GIVEN PROBLEM
Print every one of the rows below word for word, leaving out the pictures.

INPUT MATERIAL
-*-
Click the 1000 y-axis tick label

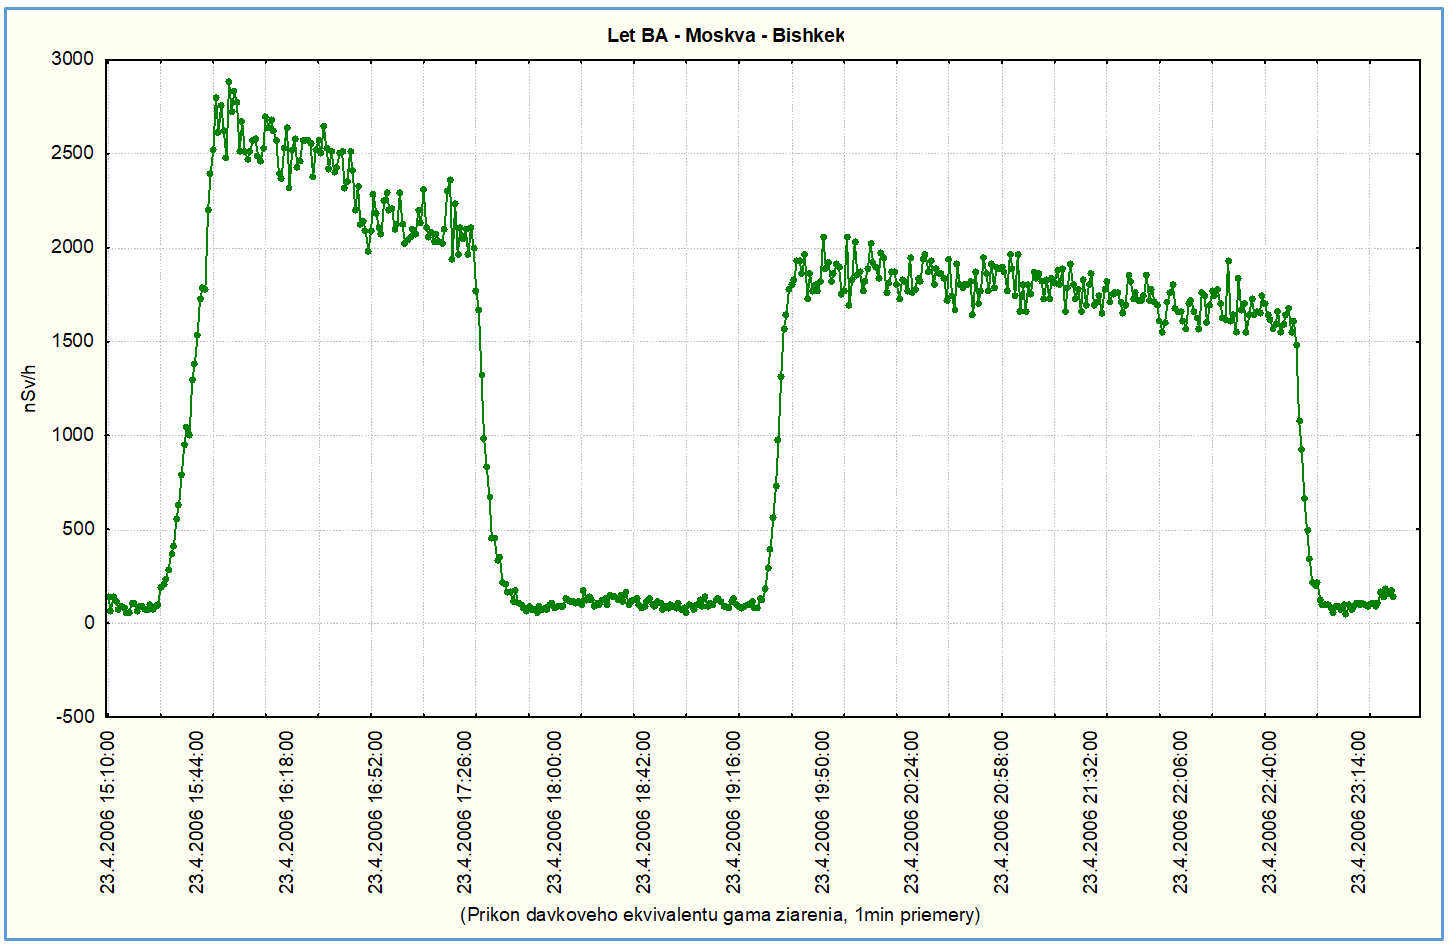coord(72,435)
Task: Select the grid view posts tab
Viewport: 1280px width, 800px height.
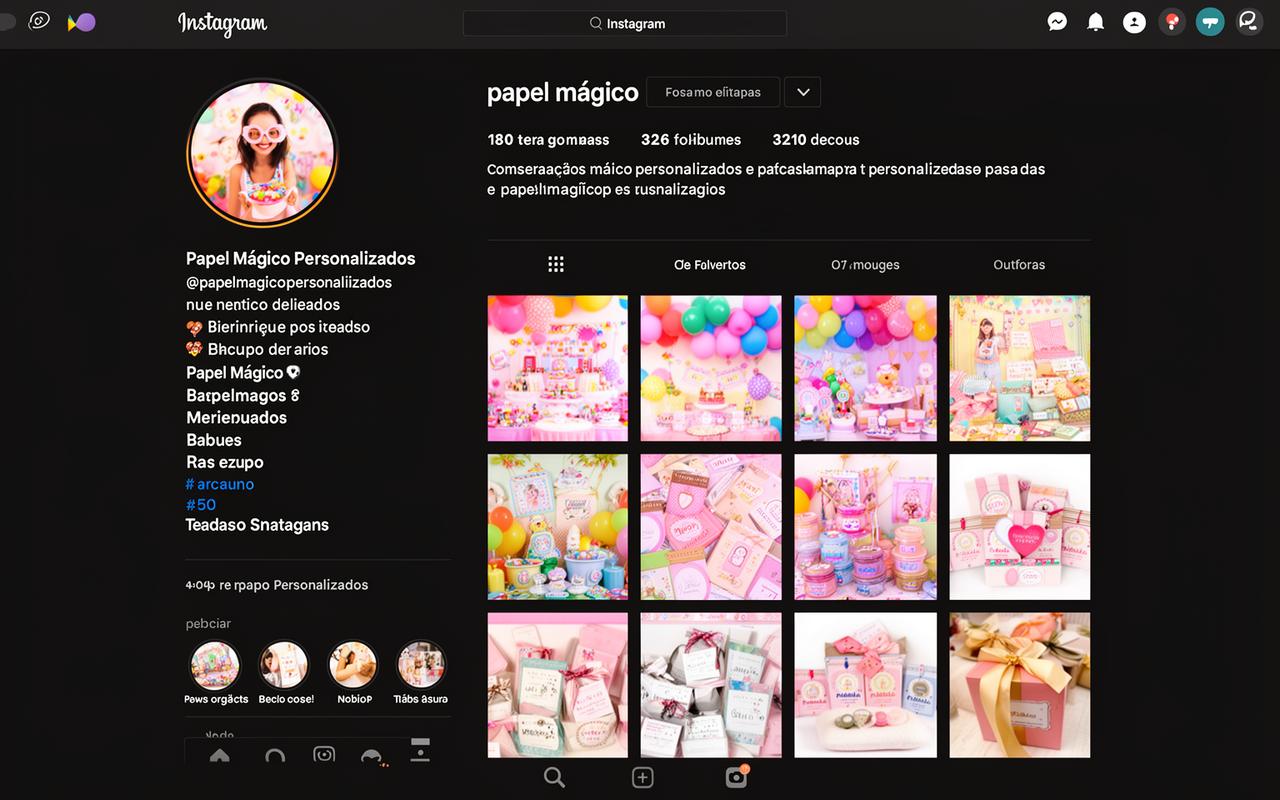Action: 556,264
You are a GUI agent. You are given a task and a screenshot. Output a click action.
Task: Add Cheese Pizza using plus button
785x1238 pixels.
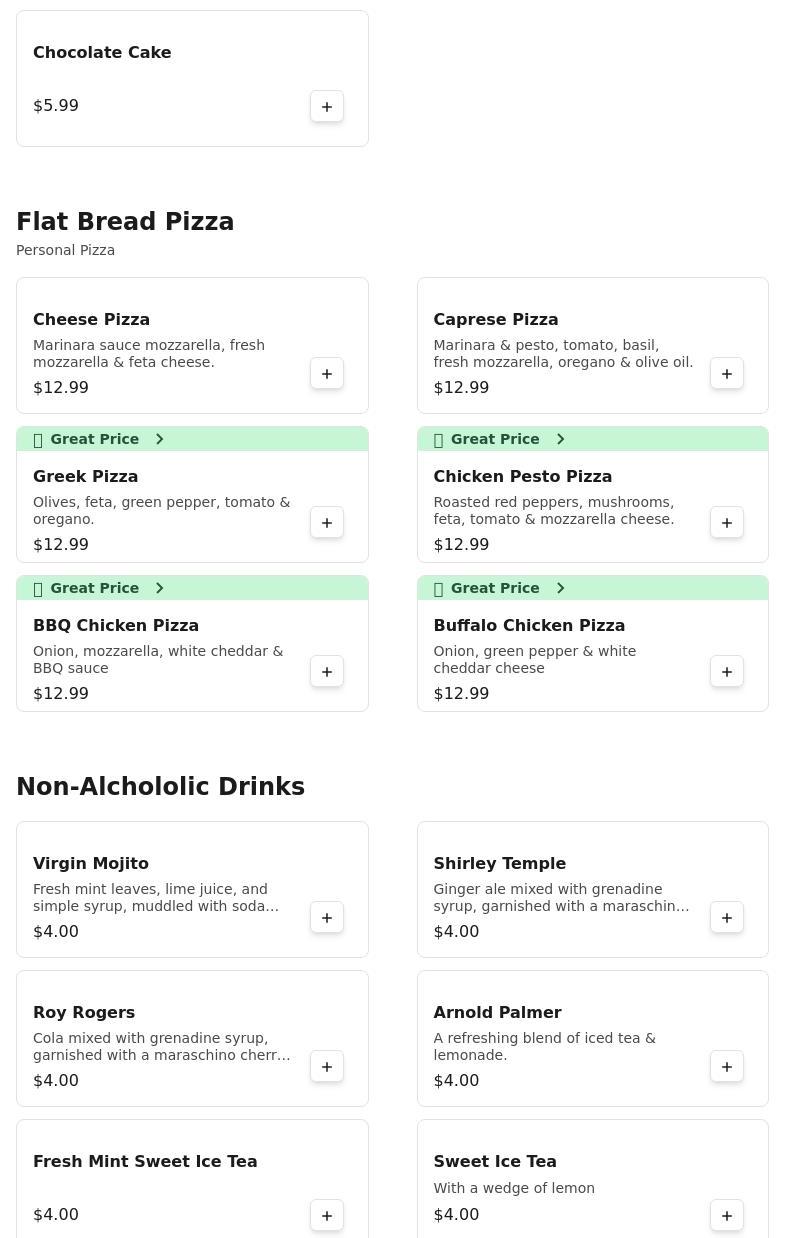(327, 374)
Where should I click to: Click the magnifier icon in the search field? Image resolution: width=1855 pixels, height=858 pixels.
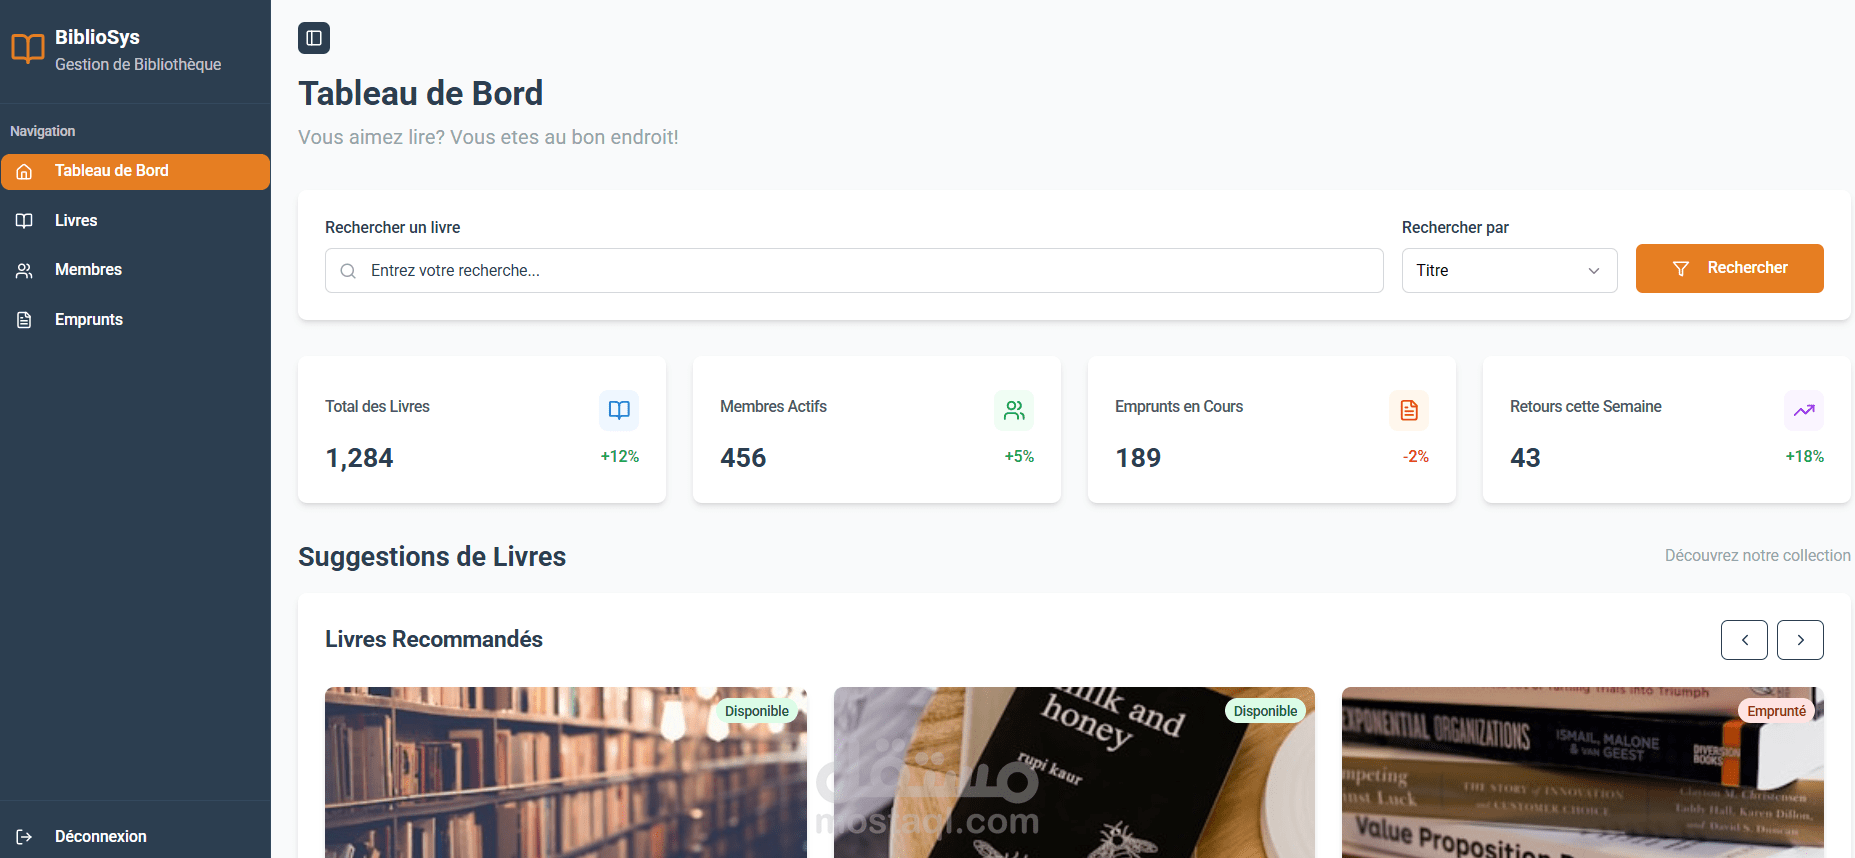tap(348, 271)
-*-
WRITTEN SOLUTION
Click the 1000 y-axis tick label

coord(72,435)
Task: Select the grid view posts tab
Viewport: 1280px width, 800px height.
Action: 556,264
You are a GUI agent. You are given a task and a screenshot. Output a click action.
Task: Add Cheese Pizza using plus button
785x1238 pixels.
(327, 374)
Where should I click to: Click the magnifier icon in the search field? Image resolution: width=1855 pixels, height=858 pixels.
tap(348, 271)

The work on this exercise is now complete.